Os impulsivos, geralmente, são pessoas ansiosas que, muitas vezes, esperaram muito tempo pelo desenvolvimento. Assim, quando chega a hora, acabam se precipitando, exagerando na dose. Logo, se naquele desenvolvimento o objetivo da entidade era que o médium desse um passo, ele dará dez, isto é, deixará o impulso correr solto, queimando a largada, numa analogia com a corrida, por exemplo.

A (saudosa) Vó Cambinda dizia sempre: o cavaleiro jogou a sela e o cavalo saiu correndo... É bem isto que acontece com o médium impulsivo. A entidade mal começou a envolve-lo e ele já está batendo no peito e bradando...

Nestes casos, o dirigente/entidade deve conversar com este médium, orientando-o a “tirar o pé do acelerador”, a ir com mais calma, a sentir mais o processo e só deixa-lo fluir quando for “irresistível” a vibração.

Este tipo de médium tende a dar muito trabalho no desenvolvimento, por que este comportamento impulsivo é o reflexo da sua própria vida fora do terreiro, por isso é comum em pessoas ansiosas, indecisas ou que agem primeiro para pensar depois.

Inflexíveis


Os médiuns inflexíveis são o oposto dos impulsivos: eles “seguram” demais o transe, atrasando o seu desenvolvimento mediúnico em meses, talvez, em anos. Geralmente, são pessoas inseguras, vacilantes ou com fé pouco firme e, por isso, não conseguem se entregar totalmente ao processo.

Se o primeiro peca pelo excesso, o segundo peca pela falta. Assim, a entidade muitas vezes já fez toda a ligação energética, já estaria em condições de soltar o seu brado, mas o médium ainda está na fase “balança, mas não cai”, isto é, não consegue avançar para o estágio seguinte.

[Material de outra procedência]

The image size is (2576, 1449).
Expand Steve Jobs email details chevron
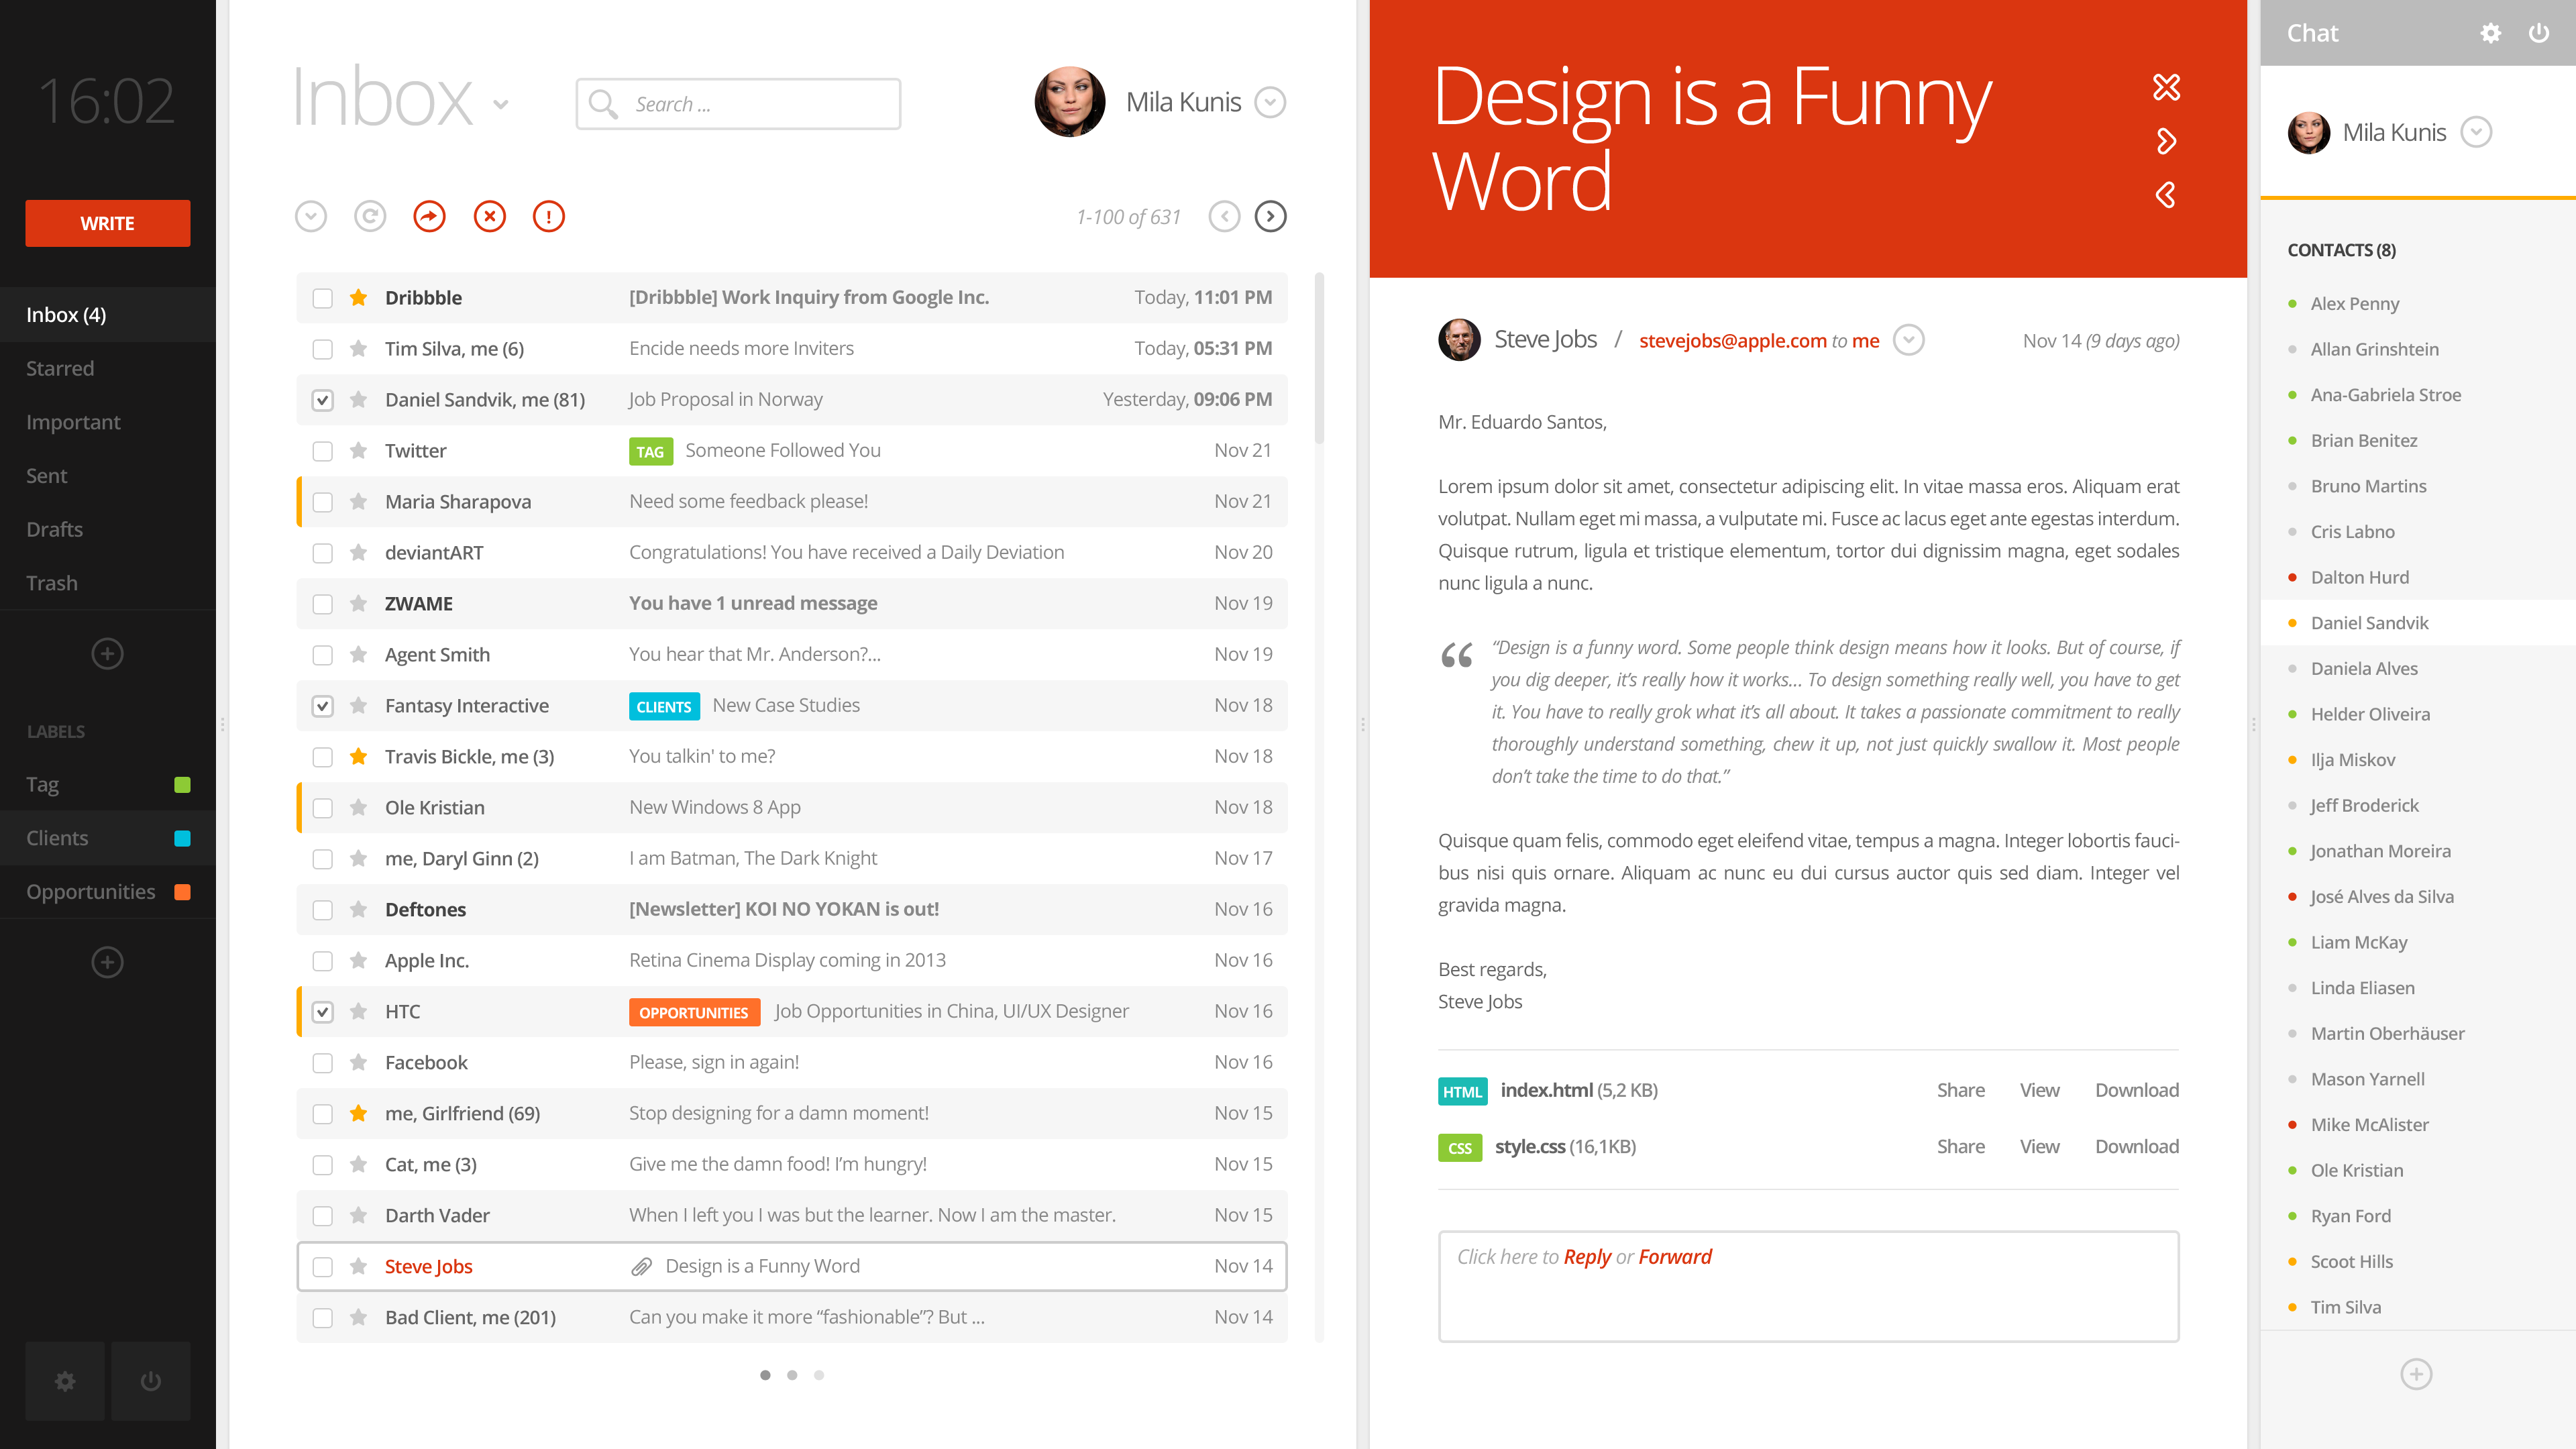pyautogui.click(x=1909, y=339)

Outra característica destes médiuns é a expectativa da inconsciência. Não querendo lidar com suas inseguranças, eles querem ser “apagados” pelas entidades e só acordarem ao fim do trabalho. Contudo, isto raramente ocorre.

Quando se percebe um comportamento inflexível, o dirigente/entidade deve chamar este médium para conversar, pois frequentemente este médium está à espera de um conselho/orientação para ganhar confiança e dar o próximo passo.

Diferente do primeiro caso – mas seguindo a mesma analogia – poderíamos dizer que o cavaleiro jogou a sela, selou o cavalo, montou, porém, está empacado.

O que esperar desta fase?


Nesta fase o médium não incorporará de fato. Permanecerá apenas irradiado com a energia da entidade. Inicialmente, tenderá a perder o equilíbrio, a sentir solavancos em seu corpo, tontura, movimentos involuntários, etc.

Esta fase se caracteriza pela tentativa da entidade de conseguir influir sobre o corpo do médium (explicarei o mecanismo da incorporação no próximo capítulo). Por isso as descrições/sensações são todas de natureza física.

Decorridos no mínimo seis meses do início do desenvolvimento (sem tempo máximo), se o médium começar a esboçar sinais que indiquem a incorporação, como por exemplo, bater no peito (caboclo), fazer o sinal da cruz no chão (preto-velho), então, ele pode ser levado a próxima etapa do processo: a incorporação propriamente dita.